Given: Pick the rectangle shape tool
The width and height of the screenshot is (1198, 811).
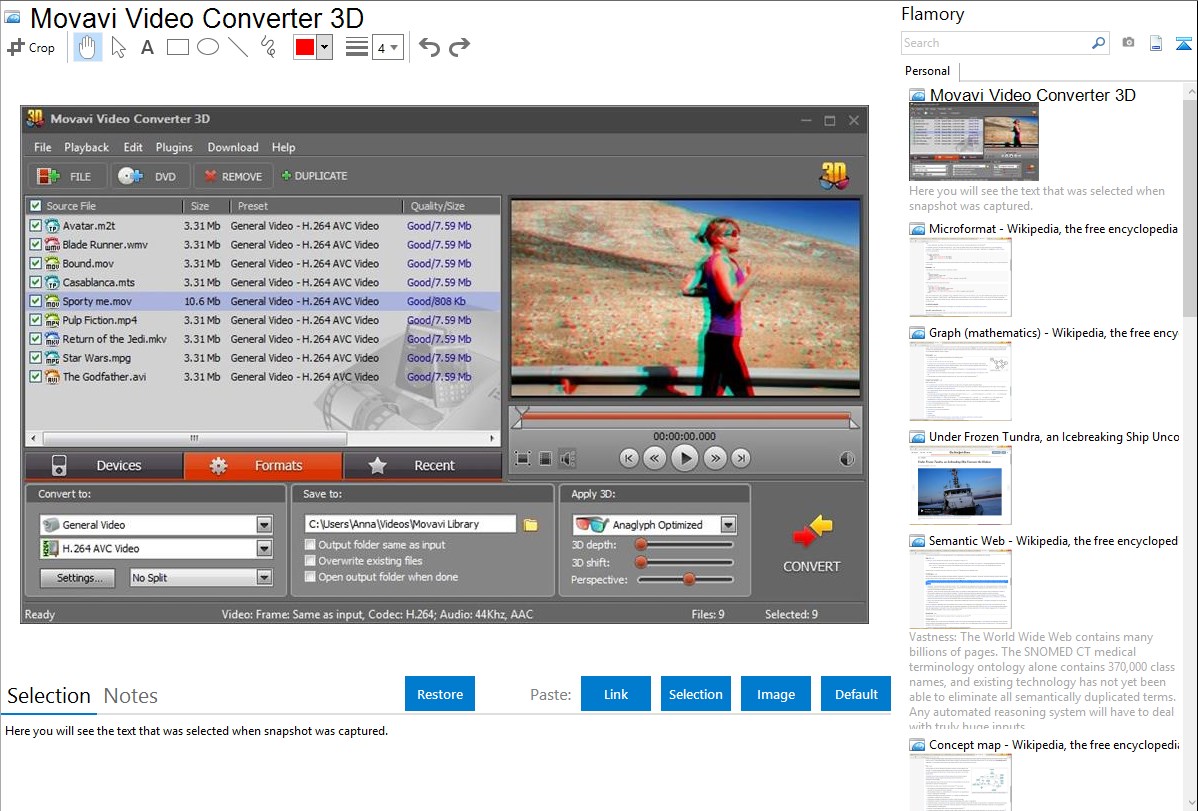Looking at the screenshot, I should 177,47.
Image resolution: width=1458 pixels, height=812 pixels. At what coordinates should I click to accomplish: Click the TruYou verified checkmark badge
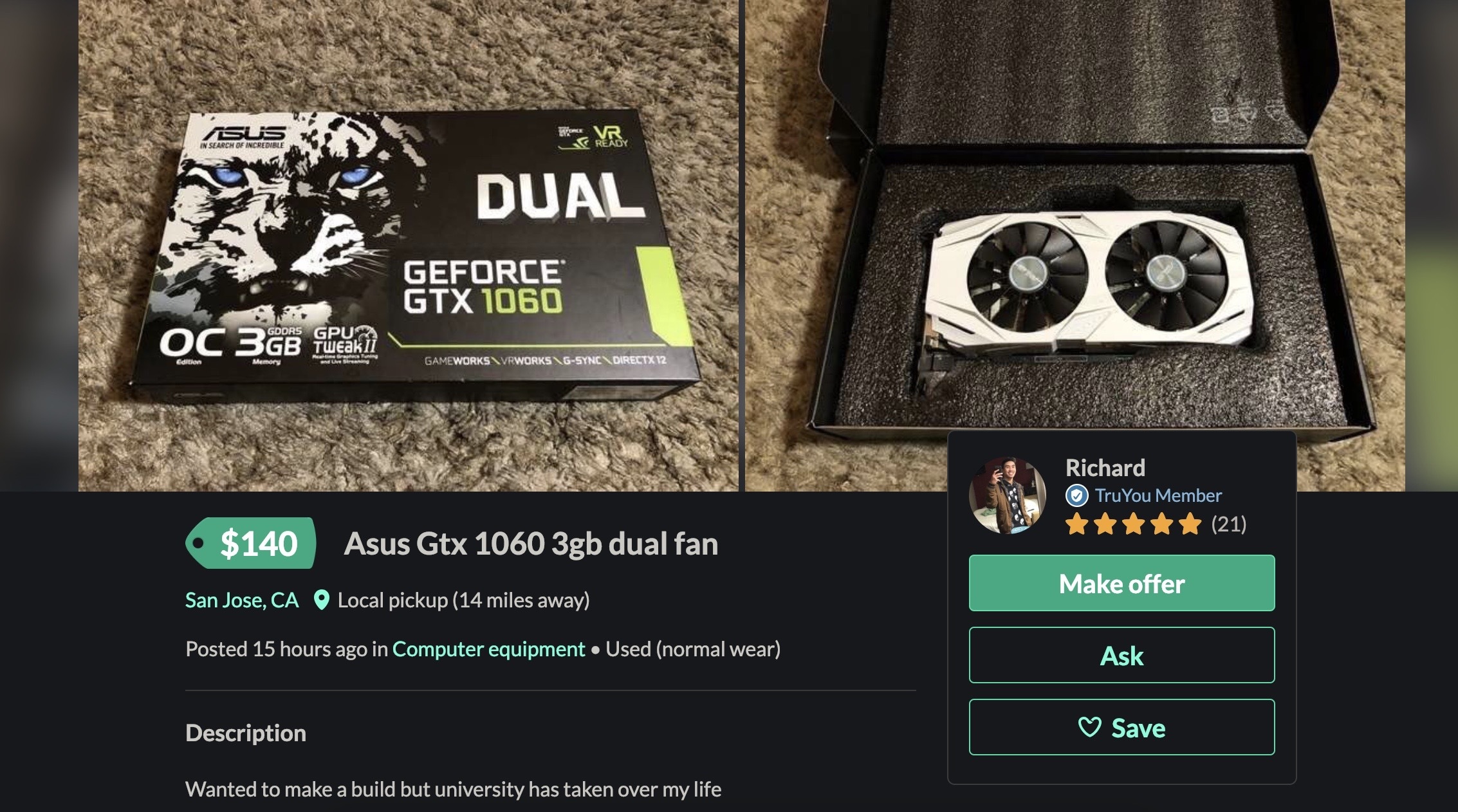tap(1076, 495)
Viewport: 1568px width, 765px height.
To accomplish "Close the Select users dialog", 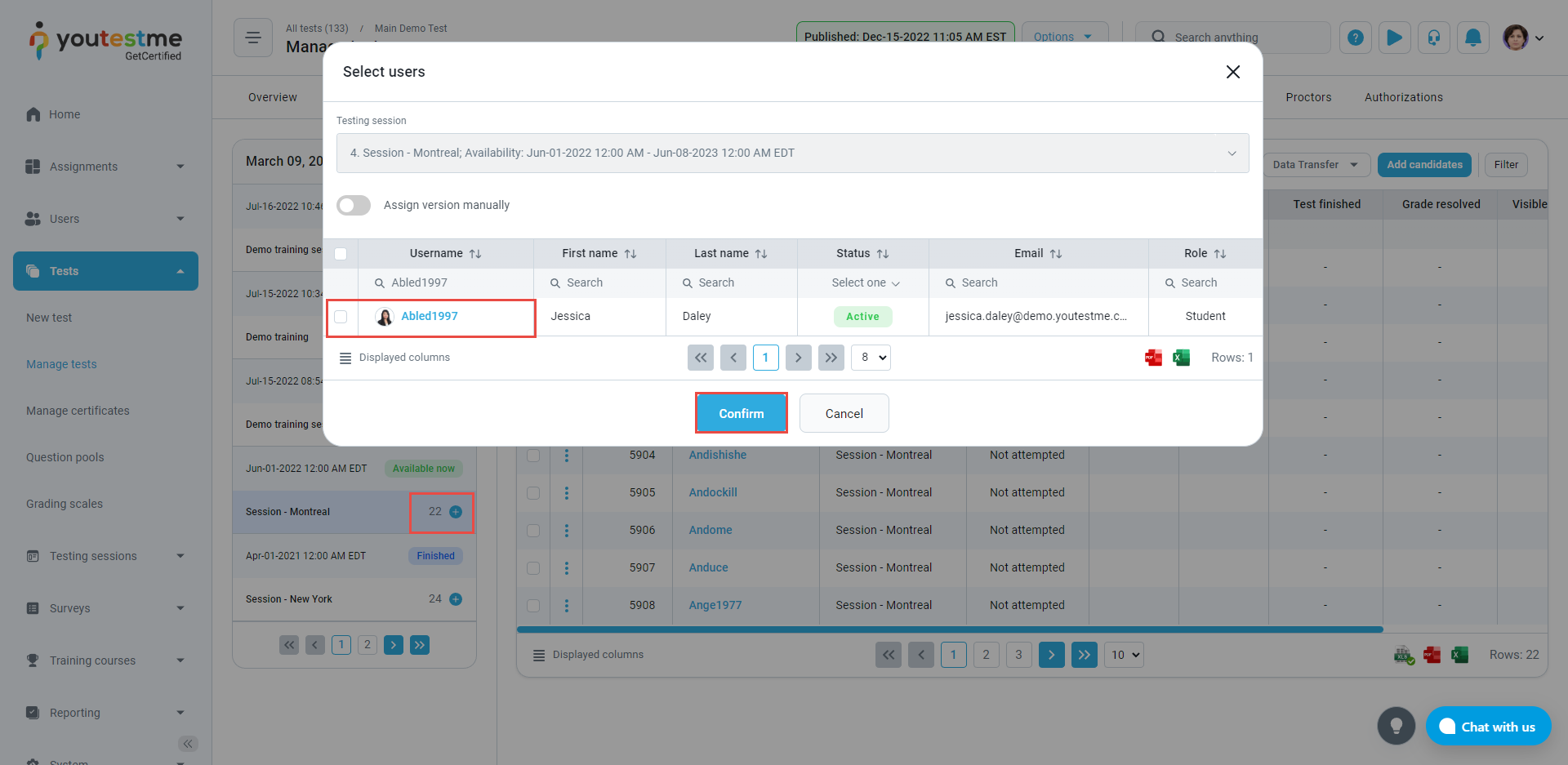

WHAT NEEDS TO BE DONE:
Excluding images, return all of the records above word for word.

REPLY:
Given: Pick the rectangle shape tool
The width and height of the screenshot is (1198, 811).
Looking at the screenshot, I should 177,47.
Image resolution: width=1458 pixels, height=812 pixels. At what coordinates should I click to accomplish: Click the TruYou verified checkmark badge
tap(1076, 495)
Viewport: 1568px width, 765px height.
To accomplish "Close the Select users dialog", 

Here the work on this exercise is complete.